:: EXERCISE OBJECTIVE ::
What is needed is an exact copy of every record.

:: SUPPLIED DATA ::
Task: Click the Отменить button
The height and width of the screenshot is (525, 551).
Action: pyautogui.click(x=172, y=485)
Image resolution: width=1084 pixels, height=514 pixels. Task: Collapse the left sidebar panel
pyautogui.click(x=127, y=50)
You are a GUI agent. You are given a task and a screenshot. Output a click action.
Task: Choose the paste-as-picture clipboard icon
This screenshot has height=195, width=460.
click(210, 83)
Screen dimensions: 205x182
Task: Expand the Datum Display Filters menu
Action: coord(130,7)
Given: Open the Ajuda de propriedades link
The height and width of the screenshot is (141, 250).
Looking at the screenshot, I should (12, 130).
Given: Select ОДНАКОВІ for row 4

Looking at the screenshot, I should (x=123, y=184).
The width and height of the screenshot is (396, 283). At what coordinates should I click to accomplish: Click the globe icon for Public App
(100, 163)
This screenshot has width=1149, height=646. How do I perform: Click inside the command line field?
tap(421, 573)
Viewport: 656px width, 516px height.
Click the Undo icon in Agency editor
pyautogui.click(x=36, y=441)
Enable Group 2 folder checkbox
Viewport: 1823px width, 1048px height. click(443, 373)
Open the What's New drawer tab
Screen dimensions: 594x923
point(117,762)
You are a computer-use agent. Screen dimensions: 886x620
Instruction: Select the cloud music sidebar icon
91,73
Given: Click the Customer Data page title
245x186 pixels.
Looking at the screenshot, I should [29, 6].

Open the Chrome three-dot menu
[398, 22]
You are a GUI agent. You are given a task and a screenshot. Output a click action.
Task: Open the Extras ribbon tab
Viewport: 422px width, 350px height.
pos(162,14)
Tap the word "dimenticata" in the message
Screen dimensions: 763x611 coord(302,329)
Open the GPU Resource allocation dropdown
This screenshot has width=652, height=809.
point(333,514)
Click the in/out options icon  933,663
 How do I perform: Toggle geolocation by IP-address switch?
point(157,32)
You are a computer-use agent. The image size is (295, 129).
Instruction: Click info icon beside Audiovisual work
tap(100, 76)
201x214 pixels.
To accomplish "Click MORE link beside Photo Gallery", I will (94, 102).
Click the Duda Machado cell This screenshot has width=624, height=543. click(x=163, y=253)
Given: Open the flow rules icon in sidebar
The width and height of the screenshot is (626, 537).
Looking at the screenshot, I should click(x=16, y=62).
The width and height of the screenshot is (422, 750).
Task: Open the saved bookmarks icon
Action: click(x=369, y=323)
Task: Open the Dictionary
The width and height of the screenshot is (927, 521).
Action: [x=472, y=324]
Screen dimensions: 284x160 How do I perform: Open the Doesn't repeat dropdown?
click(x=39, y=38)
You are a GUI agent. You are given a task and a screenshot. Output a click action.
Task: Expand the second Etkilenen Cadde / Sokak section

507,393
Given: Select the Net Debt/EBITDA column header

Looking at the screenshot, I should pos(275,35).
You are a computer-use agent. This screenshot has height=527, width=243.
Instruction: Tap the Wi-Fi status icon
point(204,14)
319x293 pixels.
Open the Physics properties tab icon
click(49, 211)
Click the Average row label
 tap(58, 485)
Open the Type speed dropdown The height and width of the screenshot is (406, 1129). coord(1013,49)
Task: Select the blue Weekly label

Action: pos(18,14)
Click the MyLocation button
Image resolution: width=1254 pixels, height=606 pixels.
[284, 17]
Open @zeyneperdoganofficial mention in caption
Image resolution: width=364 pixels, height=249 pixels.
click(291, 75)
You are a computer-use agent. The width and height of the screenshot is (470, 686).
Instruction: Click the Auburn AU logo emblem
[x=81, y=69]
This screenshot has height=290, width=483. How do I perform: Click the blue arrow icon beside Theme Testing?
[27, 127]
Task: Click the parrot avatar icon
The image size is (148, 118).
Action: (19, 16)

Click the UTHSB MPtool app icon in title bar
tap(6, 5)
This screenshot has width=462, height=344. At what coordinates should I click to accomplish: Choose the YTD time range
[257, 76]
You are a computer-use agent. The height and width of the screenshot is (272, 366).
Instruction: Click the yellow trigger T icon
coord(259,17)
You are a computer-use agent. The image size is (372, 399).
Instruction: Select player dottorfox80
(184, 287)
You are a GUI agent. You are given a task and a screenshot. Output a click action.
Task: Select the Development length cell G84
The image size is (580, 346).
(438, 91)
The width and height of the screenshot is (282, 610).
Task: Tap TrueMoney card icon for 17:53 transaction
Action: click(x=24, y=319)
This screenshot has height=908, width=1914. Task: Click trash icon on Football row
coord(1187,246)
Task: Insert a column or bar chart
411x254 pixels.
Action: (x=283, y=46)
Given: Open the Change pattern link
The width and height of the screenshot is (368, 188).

:: EXERCISE RESULT ::
Task: Click the Отменить button
The height and width of the screenshot is (525, 551).
Action: pyautogui.click(x=172, y=485)
Image resolution: width=1084 pixels, height=514 pixels. Task: Collapse the left sidebar panel
pyautogui.click(x=127, y=50)
You are a GUI agent. You are given a task and a screenshot. Output a click action.
Task: Choose the paste-as-picture clipboard icon
This screenshot has height=195, width=460.
click(210, 83)
Screen dimensions: 205x182
Task: Expand the Datum Display Filters menu
Action: coord(130,7)
Given: Open the Ajuda de propriedades link
The height and width of the screenshot is (141, 250).
Looking at the screenshot, I should (12, 130).
Given: Select ОДНАКОВІ for row 4

Looking at the screenshot, I should (x=123, y=184).
The width and height of the screenshot is (396, 283). At what coordinates should I click to accomplish: Click the globe icon for Public App
(100, 163)
This screenshot has width=1149, height=646. How do I perform: Click inside the command line field?
tap(421, 573)
Viewport: 656px width, 516px height.
Click the Undo icon in Agency editor
pyautogui.click(x=36, y=441)
Enable Group 2 folder checkbox
Viewport: 1823px width, 1048px height. click(443, 373)
Open the What's New drawer tab
Screen dimensions: 594x923
point(117,762)
You are a computer-use agent. Screen dimensions: 886x620
Instruction: Select the cloud music sidebar icon
91,73
Given: Click the Customer Data page title
245x186 pixels.
Looking at the screenshot, I should [29, 6].

Open the Chrome three-dot menu
[398, 22]
You are a GUI agent. You are given a task and a screenshot. Output a click action.
Task: Open the Extras ribbon tab
Viewport: 422px width, 350px height.
pos(162,14)
Tap the word "dimenticata" in the message
Screen dimensions: 763x611 coord(302,329)
Open the GPU Resource allocation dropdown
This screenshot has width=652, height=809.
point(333,514)
Click the in/out options icon  933,663
 How do I perform: Toggle geolocation by IP-address switch?
point(157,32)
You are a computer-use agent. The image size is (295, 129).
Instruction: Click info icon beside Audiovisual work
tap(100, 76)
201x214 pixels.
To accomplish "Click MORE link beside Photo Gallery", I will (94, 102).
Click the Duda Machado cell This screenshot has width=624, height=543. click(x=163, y=253)
Given: Open the flow rules icon in sidebar
The width and height of the screenshot is (626, 537).
Looking at the screenshot, I should click(x=16, y=62).
The width and height of the screenshot is (422, 750).
Task: Open the saved bookmarks icon
Action: click(x=369, y=323)
Task: Open the Dictionary
The width and height of the screenshot is (927, 521).
Action: [x=472, y=324]
Screen dimensions: 284x160 How do I perform: Open the Doesn't repeat dropdown?
click(x=39, y=38)
You are a GUI agent. You are given a task and a screenshot. Output a click action.
Task: Expand the second Etkilenen Cadde / Sokak section

507,393
Given: Select the Net Debt/EBITDA column header

Looking at the screenshot, I should pos(275,35).
You are a computer-use agent. This screenshot has height=527, width=243.
Instruction: Tap the Wi-Fi status icon
point(204,14)
319x293 pixels.
Open the Physics properties tab icon
click(49, 211)
Click the Average row label
 tap(58, 485)
Open the Type speed dropdown The height and width of the screenshot is (406, 1129). coord(1013,49)
Task: Select the blue Weekly label

Action: pos(18,14)
Click the MyLocation button
Image resolution: width=1254 pixels, height=606 pixels.
[284, 17]
Open @zeyneperdoganofficial mention in caption
Image resolution: width=364 pixels, height=249 pixels.
click(291, 75)
You are a computer-use agent. The width and height of the screenshot is (470, 686).
Instruction: Click the Auburn AU logo emblem
[x=81, y=69]
This screenshot has height=290, width=483. How do I perform: Click the blue arrow icon beside Theme Testing?
[27, 127]
Task: Click the parrot avatar icon
The image size is (148, 118).
Action: (19, 16)

Click the UTHSB MPtool app icon in title bar
tap(6, 5)
This screenshot has width=462, height=344. At what coordinates should I click to accomplish: Choose the YTD time range
[257, 76]
You are a computer-use agent. The height and width of the screenshot is (272, 366).
Instruction: Click the yellow trigger T icon
coord(259,17)
You are a computer-use agent. The image size is (372, 399).
Instruction: Select player dottorfox80
(184, 287)
You are a GUI agent. You are given a task and a screenshot. Output a click action.
Task: Select the Development length cell G84
The image size is (580, 346).
(438, 91)
The width and height of the screenshot is (282, 610).
Task: Tap TrueMoney card icon for 17:53 transaction
Action: click(x=24, y=319)
This screenshot has height=908, width=1914. Task: Click trash icon on Football row
coord(1187,246)
Task: Insert a column or bar chart
411x254 pixels.
Action: (x=283, y=46)
Given: Open the Change pattern link
The width and height of the screenshot is (368, 188).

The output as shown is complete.